Once upon a time, giant Fairbanks Morse engines were used in power stations, mills, irrigation and pumping stations, and manufacturing and rock crushing plants all over the country. These days, the company makes diesel engines for the marine and locomotive industries. However, you can still find these old 32s in various abandoned mills, and those with the know-how like to preserve them and show them off during various demonstrations.
For one of these demonstrations in Pottsville, Oregon back in 2011, a 1936 Fairbanks Morse Model 32D started up and freakin' shook the ground. Owned by the Pottsville Historical Museum near Grant's Pass, Oregon, this particular engine weighs around 60,000 pounds, with the flywheel alone weighing about 12,000 pounds. Yeah, it's a big 'un. Just watch that thing spew out smoke!
If you're interested in learning more about the massive engines like the one you just saw, here's a little more info.
Per Train Fanatics:
The 1936 Fairbanks Morse Model 32D Stationary Engine is a classic piece of machinery that had 6 cylinders! Built by the Fairbanks Morse & Company, which originated in 1832, when Thaddeus Fairbanks first patented the platform scale.

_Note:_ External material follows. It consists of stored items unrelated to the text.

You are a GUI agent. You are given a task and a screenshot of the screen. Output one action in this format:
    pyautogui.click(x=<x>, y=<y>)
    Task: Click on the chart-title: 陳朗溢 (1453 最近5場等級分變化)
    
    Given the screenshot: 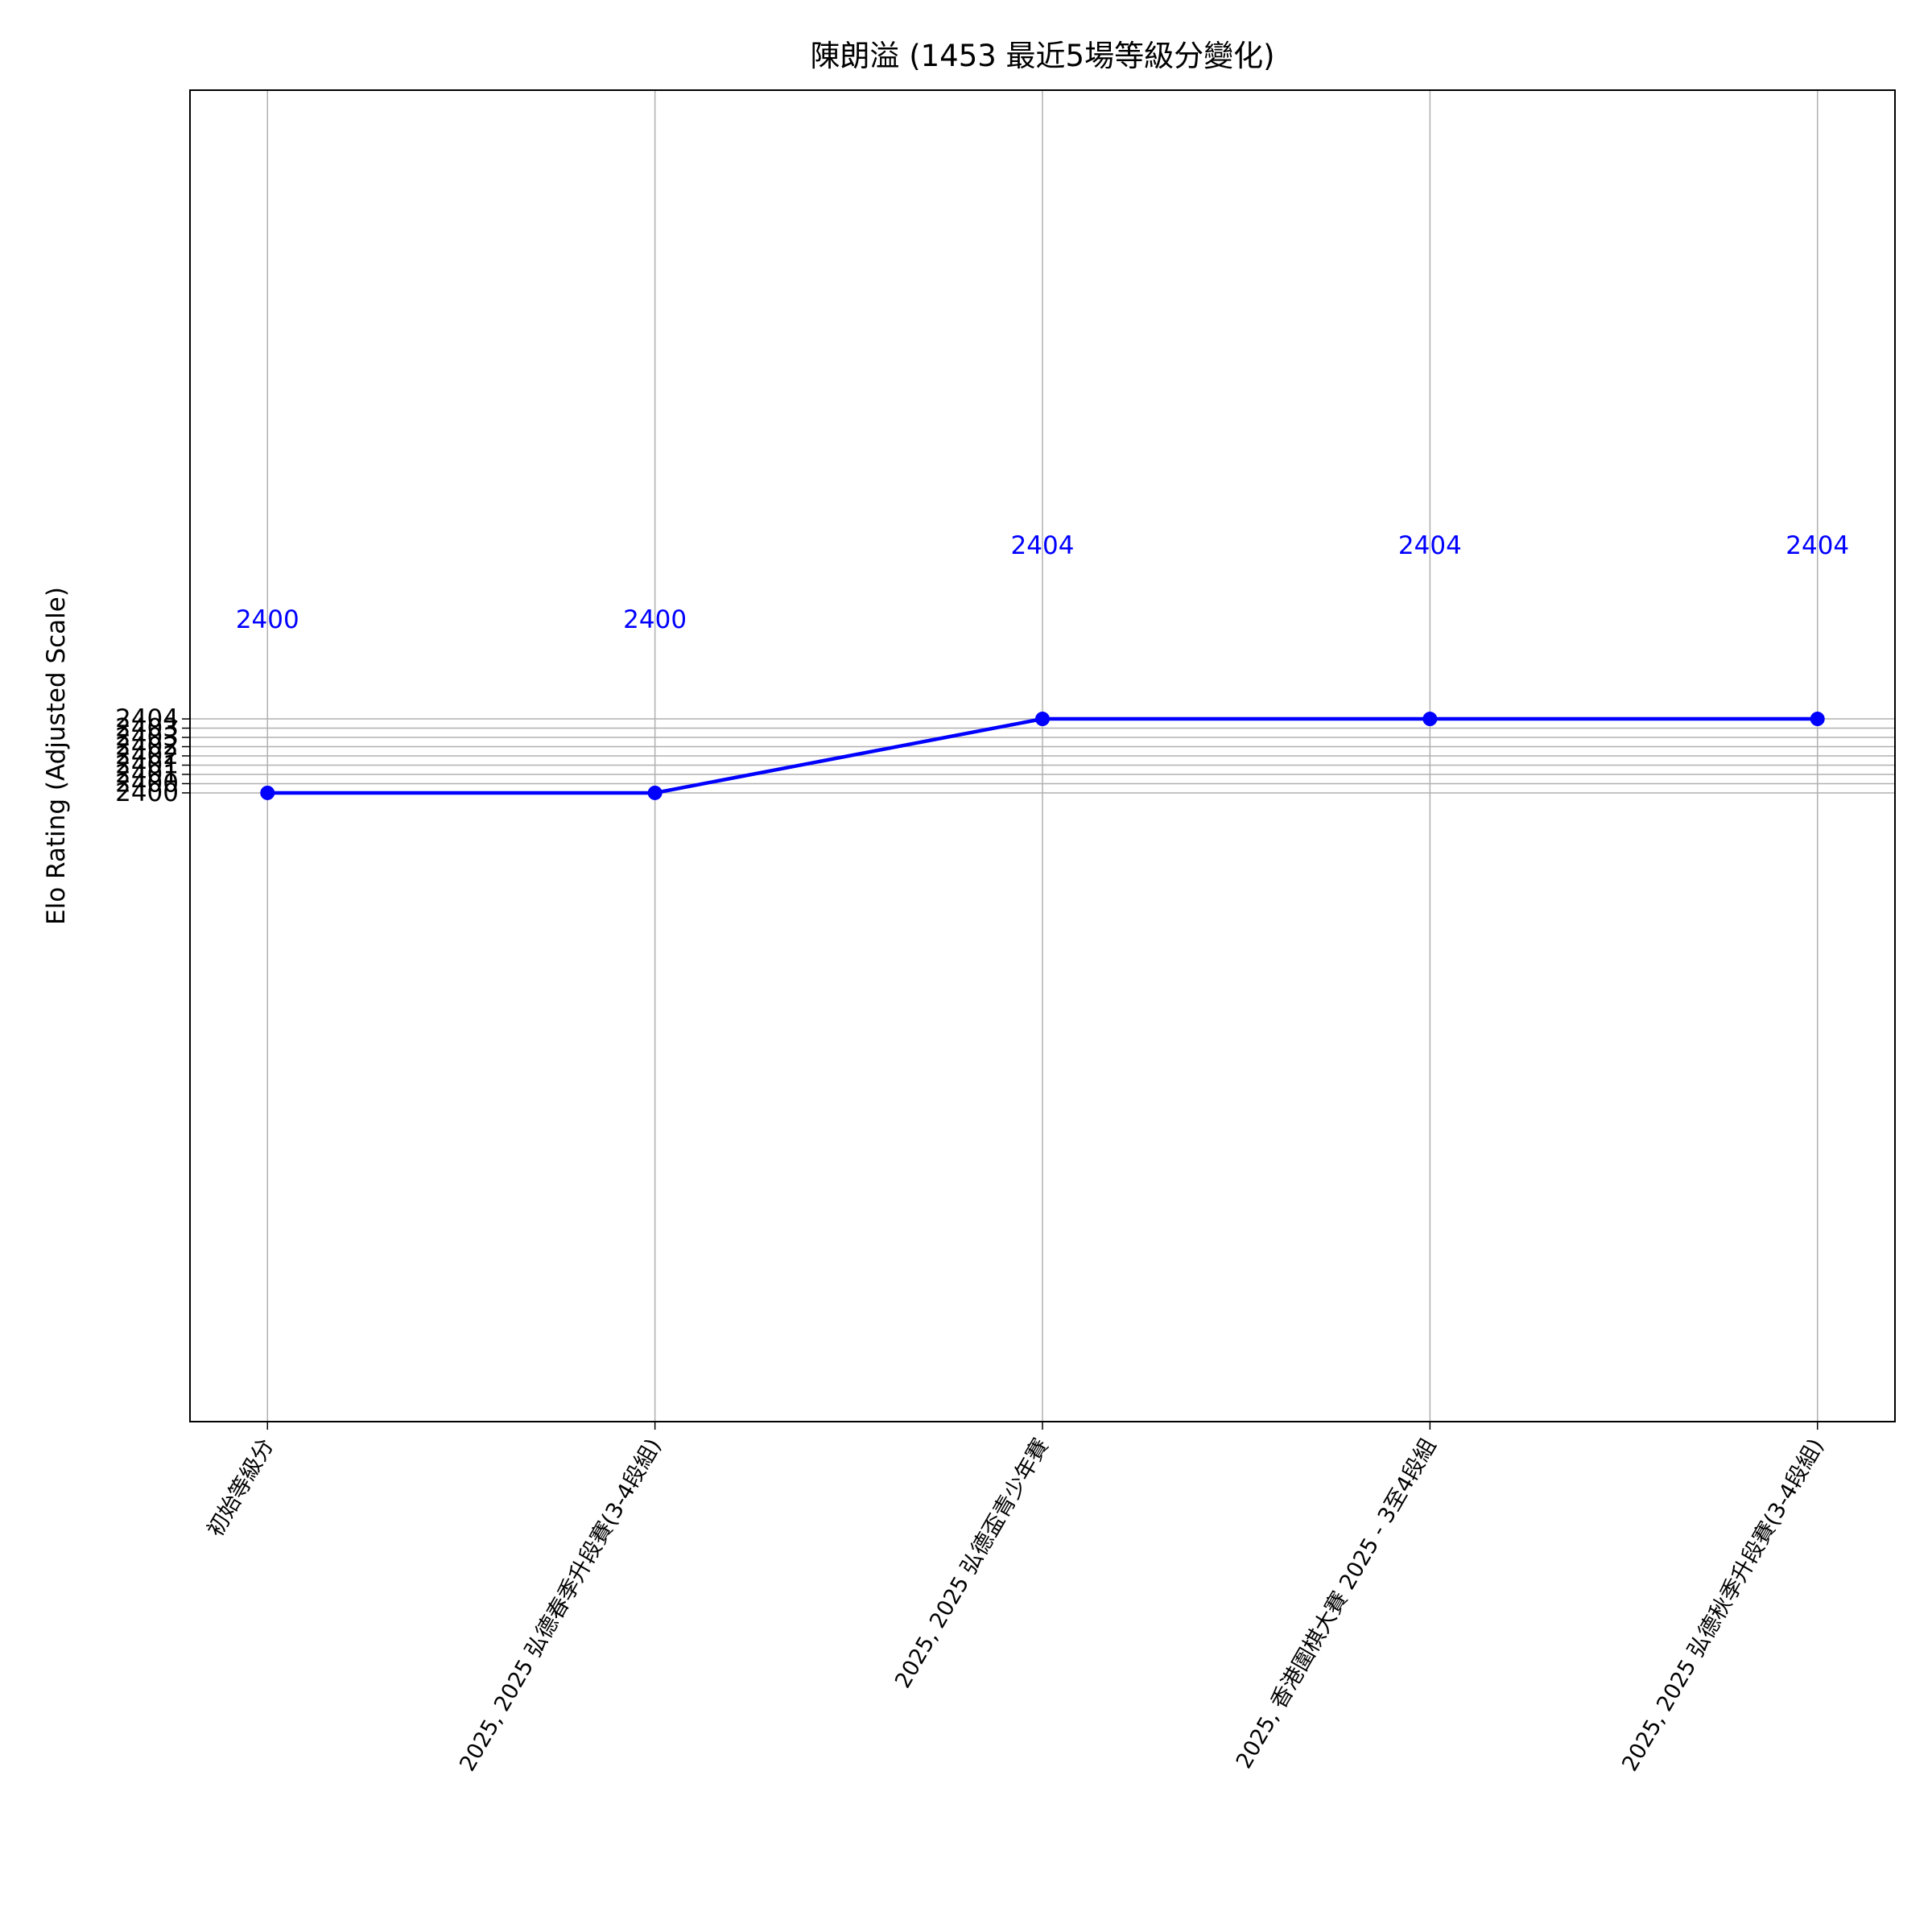 What is the action you would take?
    pyautogui.click(x=1042, y=56)
    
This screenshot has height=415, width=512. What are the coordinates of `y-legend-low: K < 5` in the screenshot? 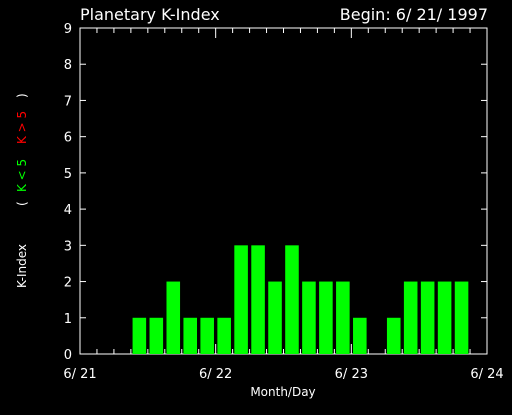 It's located at (22, 176).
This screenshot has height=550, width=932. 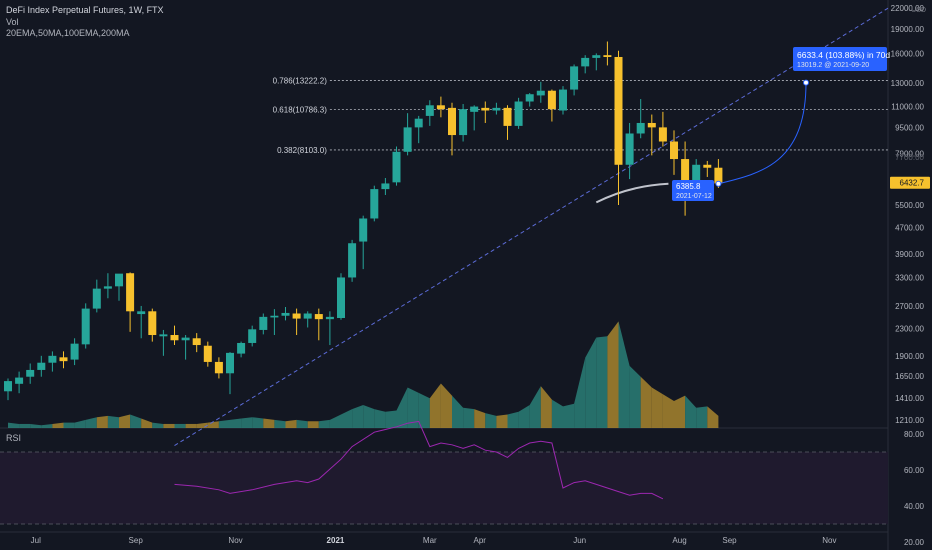 What do you see at coordinates (806, 82) in the screenshot?
I see `target-point` at bounding box center [806, 82].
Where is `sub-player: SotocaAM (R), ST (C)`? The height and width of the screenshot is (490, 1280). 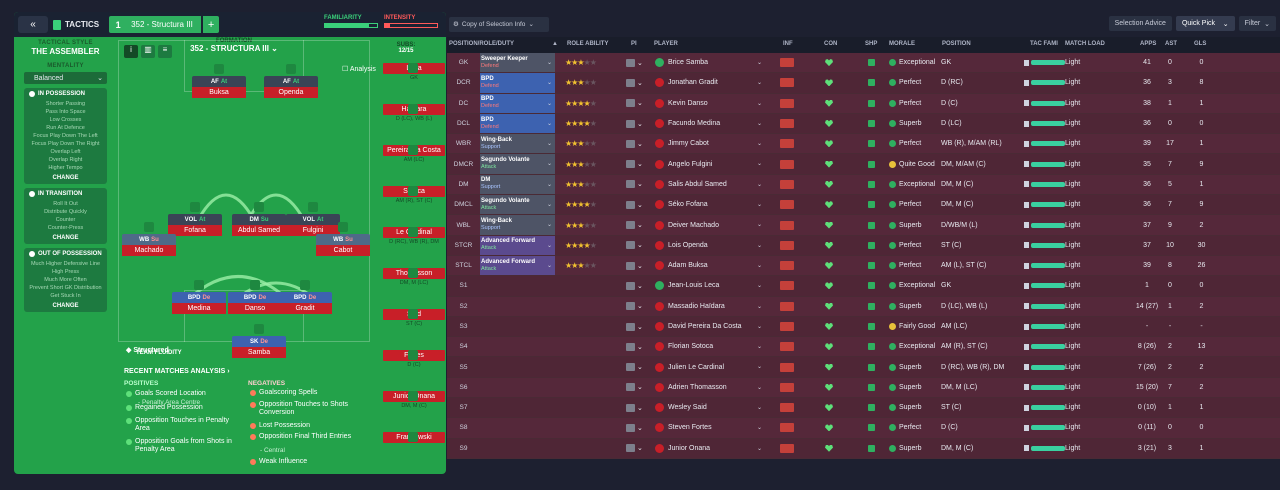 sub-player: SotocaAM (R), ST (C) is located at coordinates (414, 201).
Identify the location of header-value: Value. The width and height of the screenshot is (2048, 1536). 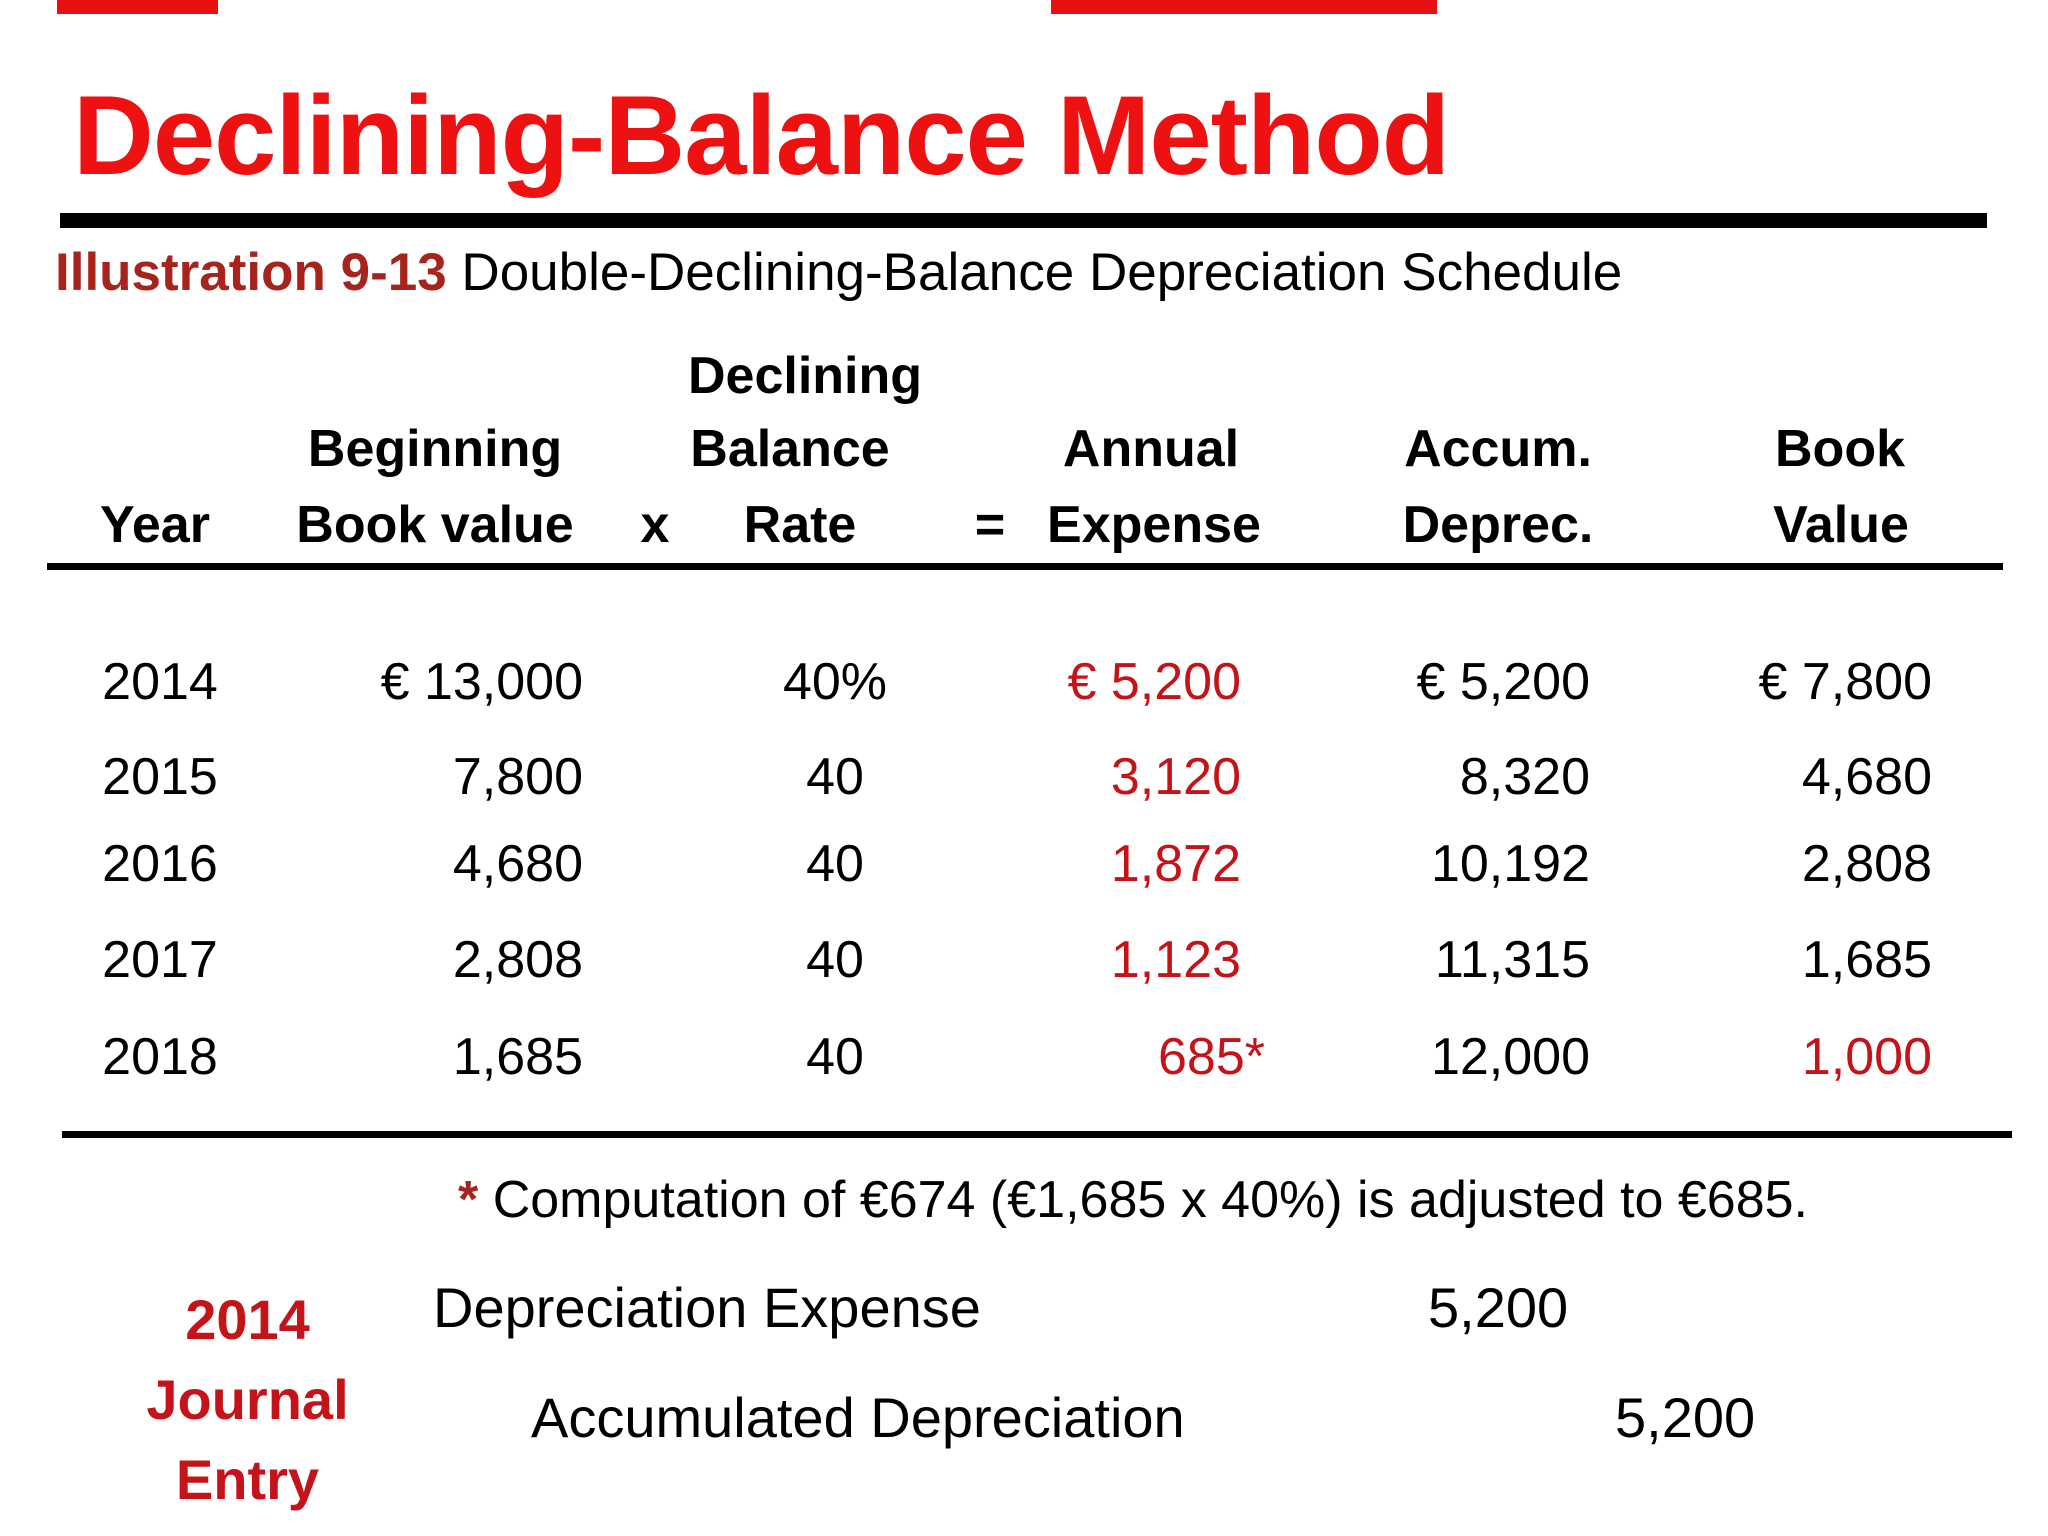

The Fairbanks Morse Model 32D Stationary Engines were built for service in power stations, pumping stations and manufacturing plants, among other uses. They were very reliable and required very little maintenance due to their all cast iron construction.
The engines were air started by using a 250 psi (17.2) bar. The operators would insert the bar into the holes in the fly wheel and give it a crank to ramp up the pressure in the cylinders.
Can you imagine a time when we still used ridiculously bulky, smoke-spewing machines like this? Wild!